Dan Weeks, a longtime campaign finance reform activist now running as a Democrat for the New Hampshire Executive Council, walked with his supporters up to the park after making his candidacy official from Railroad Square on Saturday morning.

He encouraged people to join in the walk to stop the heroin outbreak.

"Every day in this state, more than one person dies because of a needless overdose with heroin," Weeks said. This heroin epidemic, he said, is going to take a community to fix.

The event opened a few minutes after 11 a.m. with a contemporary dance from four women from the Hudson-based Showcase Performing Arts Center. The dance, titled "How to Save a Life," was inspired by Showcase Co-Director Ali Buckley after losing a friend to heroin last August.

"I created this piece on the idea that art can move the masses and speak the (truth) where words cannot," Buckley said.

In an effort to get more community involvement to reduce substance abuse, Nashua Police Chief Andrew Lavoie asked residents to help serve as the eyes and ears of the community.

"Call our drug line (594-3597).
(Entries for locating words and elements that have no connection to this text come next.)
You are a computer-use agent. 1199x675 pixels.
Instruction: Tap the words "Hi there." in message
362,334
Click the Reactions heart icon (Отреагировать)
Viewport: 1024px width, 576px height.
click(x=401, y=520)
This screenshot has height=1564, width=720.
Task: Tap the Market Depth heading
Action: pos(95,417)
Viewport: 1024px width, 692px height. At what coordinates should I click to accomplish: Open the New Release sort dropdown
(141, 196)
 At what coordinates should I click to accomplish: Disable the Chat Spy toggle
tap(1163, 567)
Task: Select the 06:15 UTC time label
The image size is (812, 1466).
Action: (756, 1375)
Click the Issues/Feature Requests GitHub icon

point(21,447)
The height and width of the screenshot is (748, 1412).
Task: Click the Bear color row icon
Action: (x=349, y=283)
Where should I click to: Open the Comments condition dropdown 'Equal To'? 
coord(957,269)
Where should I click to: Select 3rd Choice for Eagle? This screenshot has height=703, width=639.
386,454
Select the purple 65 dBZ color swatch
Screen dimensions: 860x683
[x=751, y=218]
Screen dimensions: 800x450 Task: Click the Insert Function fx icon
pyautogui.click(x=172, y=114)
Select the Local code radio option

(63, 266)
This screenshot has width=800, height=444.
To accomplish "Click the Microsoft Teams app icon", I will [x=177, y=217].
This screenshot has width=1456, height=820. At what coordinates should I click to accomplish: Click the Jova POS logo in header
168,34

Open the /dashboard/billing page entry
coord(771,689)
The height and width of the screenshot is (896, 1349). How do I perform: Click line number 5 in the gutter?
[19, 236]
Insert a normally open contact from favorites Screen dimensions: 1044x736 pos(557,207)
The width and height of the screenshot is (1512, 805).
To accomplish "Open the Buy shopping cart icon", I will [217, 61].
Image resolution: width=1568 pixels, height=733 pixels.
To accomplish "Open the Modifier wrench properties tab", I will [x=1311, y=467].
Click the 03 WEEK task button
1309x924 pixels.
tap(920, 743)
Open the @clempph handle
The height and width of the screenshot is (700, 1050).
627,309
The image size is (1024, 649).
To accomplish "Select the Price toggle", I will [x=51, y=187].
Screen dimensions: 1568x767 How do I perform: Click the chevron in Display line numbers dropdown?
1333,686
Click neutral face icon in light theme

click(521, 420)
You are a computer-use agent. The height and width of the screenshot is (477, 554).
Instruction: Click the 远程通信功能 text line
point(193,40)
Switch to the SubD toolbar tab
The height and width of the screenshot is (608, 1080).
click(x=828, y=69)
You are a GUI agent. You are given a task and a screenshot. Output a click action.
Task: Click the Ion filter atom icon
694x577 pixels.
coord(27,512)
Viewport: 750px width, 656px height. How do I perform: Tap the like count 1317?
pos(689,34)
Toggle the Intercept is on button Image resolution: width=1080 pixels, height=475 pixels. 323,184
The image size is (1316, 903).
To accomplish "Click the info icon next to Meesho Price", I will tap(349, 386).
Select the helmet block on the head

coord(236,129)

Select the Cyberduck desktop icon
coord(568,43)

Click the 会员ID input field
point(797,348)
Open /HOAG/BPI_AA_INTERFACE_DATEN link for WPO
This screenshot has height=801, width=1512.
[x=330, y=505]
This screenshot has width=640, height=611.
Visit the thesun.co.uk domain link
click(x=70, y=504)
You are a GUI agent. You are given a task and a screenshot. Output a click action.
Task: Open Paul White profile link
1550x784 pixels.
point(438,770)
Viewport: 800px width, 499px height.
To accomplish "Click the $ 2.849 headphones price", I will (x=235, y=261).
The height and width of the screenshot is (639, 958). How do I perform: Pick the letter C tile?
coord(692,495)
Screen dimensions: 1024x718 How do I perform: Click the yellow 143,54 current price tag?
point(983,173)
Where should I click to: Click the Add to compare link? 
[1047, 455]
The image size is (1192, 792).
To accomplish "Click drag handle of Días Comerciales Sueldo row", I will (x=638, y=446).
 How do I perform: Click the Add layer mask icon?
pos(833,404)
Call our regular number (594-3500). You don't even have to ever leave your name, but the biggest thing is call us. We have active investigations all the time, but quality-of-life issues we can address immediately," he said.

In the city, heroin and opioid related overdoses and deaths hit new records last year. Nashua police reported there were at least 226 suspected and confirmed overdoses, an 81 percent hike of the 125 overdoses in 2014.

"If someone is saying they don't know someone that's been touched by heroin or they have been personally ... they live in a bubble," Lavoie said.